• Source data

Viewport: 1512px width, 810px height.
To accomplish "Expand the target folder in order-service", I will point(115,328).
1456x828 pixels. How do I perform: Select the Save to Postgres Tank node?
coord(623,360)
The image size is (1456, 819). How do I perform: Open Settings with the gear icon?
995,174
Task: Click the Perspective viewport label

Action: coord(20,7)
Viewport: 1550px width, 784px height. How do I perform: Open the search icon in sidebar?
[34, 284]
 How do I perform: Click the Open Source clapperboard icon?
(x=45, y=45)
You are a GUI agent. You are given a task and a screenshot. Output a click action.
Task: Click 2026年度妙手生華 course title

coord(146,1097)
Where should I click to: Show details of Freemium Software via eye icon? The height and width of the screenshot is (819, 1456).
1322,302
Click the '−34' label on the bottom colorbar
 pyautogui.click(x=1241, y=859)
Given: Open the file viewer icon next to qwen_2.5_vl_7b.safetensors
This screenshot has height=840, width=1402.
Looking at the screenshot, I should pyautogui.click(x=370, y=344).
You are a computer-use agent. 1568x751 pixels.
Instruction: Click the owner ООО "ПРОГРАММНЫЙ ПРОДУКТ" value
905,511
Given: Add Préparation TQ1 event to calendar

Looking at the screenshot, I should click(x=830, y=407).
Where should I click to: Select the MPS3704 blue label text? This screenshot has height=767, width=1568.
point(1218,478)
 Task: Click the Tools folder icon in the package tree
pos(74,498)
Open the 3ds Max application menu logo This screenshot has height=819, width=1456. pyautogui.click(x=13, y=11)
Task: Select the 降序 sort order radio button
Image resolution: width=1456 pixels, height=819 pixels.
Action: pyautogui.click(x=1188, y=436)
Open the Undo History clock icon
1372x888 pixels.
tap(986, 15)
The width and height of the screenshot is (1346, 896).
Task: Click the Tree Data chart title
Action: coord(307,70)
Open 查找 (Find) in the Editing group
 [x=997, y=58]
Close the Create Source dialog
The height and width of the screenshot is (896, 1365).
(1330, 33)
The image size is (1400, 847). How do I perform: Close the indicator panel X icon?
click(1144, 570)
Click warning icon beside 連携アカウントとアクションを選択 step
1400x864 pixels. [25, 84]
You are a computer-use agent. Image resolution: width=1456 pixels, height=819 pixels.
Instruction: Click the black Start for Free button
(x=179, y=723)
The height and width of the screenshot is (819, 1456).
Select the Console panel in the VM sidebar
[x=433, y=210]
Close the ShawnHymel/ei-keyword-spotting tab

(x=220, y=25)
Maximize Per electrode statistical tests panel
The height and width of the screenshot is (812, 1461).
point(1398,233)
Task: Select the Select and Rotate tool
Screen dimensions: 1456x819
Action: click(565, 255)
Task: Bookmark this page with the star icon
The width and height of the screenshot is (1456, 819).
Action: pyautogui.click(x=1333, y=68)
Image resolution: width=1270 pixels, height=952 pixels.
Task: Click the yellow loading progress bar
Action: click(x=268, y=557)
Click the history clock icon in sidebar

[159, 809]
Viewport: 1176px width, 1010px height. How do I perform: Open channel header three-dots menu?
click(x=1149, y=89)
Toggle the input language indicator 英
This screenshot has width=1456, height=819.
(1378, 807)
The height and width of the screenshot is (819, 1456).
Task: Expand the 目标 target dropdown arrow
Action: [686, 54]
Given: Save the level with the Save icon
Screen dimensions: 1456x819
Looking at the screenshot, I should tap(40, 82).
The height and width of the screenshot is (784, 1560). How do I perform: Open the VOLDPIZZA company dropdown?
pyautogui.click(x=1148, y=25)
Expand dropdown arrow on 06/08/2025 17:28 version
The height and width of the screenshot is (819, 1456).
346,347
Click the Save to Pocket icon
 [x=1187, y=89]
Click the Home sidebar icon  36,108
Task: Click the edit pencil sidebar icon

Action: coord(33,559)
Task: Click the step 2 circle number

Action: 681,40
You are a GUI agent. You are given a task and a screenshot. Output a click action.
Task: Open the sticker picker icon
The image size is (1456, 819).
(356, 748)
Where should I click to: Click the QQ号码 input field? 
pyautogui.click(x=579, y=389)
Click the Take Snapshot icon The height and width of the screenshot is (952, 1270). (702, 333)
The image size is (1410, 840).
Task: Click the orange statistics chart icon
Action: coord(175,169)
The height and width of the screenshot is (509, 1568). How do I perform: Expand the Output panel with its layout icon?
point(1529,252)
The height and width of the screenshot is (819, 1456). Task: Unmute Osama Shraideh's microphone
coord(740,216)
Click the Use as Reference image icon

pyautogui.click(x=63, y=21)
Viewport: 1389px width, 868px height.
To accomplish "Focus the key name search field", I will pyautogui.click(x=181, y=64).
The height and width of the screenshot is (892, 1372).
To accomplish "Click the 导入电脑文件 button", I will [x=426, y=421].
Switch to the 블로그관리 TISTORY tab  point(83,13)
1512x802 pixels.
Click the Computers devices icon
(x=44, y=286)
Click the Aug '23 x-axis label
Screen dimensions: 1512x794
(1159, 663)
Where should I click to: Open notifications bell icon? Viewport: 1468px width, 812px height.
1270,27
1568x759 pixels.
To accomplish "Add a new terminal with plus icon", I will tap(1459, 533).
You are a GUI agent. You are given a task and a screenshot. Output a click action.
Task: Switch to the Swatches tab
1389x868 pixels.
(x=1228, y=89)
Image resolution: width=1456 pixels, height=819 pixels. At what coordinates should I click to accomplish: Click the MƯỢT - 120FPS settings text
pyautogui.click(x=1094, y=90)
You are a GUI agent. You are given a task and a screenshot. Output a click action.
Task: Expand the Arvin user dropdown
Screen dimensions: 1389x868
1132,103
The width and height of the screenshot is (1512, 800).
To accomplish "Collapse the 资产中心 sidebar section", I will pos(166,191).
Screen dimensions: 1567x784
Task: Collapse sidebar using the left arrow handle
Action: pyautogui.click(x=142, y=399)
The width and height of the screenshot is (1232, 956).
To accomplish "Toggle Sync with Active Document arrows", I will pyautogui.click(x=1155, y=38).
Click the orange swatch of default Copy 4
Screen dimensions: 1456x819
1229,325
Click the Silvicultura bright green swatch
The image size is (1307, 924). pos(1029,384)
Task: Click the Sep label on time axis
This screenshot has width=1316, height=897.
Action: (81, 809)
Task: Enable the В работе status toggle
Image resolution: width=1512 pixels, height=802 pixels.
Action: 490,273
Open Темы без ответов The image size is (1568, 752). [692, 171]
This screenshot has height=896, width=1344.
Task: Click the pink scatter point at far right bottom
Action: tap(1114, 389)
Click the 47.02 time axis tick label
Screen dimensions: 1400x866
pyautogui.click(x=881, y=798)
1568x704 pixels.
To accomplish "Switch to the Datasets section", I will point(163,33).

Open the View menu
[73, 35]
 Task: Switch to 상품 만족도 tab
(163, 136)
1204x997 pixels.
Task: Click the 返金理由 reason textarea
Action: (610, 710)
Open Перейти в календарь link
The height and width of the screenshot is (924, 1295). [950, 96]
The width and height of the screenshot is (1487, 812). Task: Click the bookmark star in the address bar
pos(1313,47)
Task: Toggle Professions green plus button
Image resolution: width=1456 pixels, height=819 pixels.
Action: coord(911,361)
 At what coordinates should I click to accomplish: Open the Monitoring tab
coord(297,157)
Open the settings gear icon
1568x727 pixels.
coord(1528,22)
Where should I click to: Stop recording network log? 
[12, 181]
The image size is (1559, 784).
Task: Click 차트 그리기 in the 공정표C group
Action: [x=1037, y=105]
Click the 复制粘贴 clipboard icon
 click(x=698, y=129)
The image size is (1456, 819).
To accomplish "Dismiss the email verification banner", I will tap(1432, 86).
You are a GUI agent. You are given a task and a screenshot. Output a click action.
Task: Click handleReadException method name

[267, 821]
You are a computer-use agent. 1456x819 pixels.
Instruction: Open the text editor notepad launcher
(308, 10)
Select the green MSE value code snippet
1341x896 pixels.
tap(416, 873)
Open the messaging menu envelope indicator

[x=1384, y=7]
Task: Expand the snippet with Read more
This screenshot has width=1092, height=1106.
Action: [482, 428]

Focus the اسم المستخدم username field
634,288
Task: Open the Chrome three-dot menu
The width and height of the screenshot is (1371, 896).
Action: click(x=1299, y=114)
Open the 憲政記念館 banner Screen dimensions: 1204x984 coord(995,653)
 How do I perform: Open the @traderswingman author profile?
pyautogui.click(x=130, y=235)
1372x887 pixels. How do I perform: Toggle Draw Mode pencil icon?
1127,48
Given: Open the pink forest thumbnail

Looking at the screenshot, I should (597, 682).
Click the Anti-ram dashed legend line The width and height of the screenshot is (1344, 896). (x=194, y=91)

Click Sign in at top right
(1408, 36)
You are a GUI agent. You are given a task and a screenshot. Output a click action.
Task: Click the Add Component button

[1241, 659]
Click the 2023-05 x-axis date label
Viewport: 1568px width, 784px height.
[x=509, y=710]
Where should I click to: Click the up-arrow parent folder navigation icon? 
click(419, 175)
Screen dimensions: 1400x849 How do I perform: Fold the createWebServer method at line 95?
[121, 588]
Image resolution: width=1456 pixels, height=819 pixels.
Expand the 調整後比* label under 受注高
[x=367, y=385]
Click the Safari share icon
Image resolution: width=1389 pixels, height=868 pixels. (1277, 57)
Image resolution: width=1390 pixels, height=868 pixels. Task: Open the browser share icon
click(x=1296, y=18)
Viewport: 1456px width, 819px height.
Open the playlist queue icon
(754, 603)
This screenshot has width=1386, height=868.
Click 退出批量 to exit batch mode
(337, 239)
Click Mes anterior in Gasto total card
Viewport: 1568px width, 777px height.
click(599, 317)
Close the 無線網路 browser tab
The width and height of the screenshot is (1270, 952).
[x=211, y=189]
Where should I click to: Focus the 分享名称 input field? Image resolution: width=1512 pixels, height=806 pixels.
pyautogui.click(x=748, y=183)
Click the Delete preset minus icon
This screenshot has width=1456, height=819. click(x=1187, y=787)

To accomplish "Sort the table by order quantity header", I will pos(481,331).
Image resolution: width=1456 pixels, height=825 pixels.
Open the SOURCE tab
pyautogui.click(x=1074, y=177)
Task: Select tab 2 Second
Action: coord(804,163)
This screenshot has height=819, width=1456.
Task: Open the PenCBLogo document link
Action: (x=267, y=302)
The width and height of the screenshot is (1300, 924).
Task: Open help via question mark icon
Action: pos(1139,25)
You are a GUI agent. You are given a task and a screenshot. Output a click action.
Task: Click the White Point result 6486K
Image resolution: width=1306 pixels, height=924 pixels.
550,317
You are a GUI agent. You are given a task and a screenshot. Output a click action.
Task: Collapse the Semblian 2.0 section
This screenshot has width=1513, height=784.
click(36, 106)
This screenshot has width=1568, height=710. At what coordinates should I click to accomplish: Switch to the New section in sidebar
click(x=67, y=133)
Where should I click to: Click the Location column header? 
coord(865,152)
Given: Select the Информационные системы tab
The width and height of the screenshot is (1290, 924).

• Assignment
Report only a number, the count of lines in the listing that contain the word "time".

• Answer space
2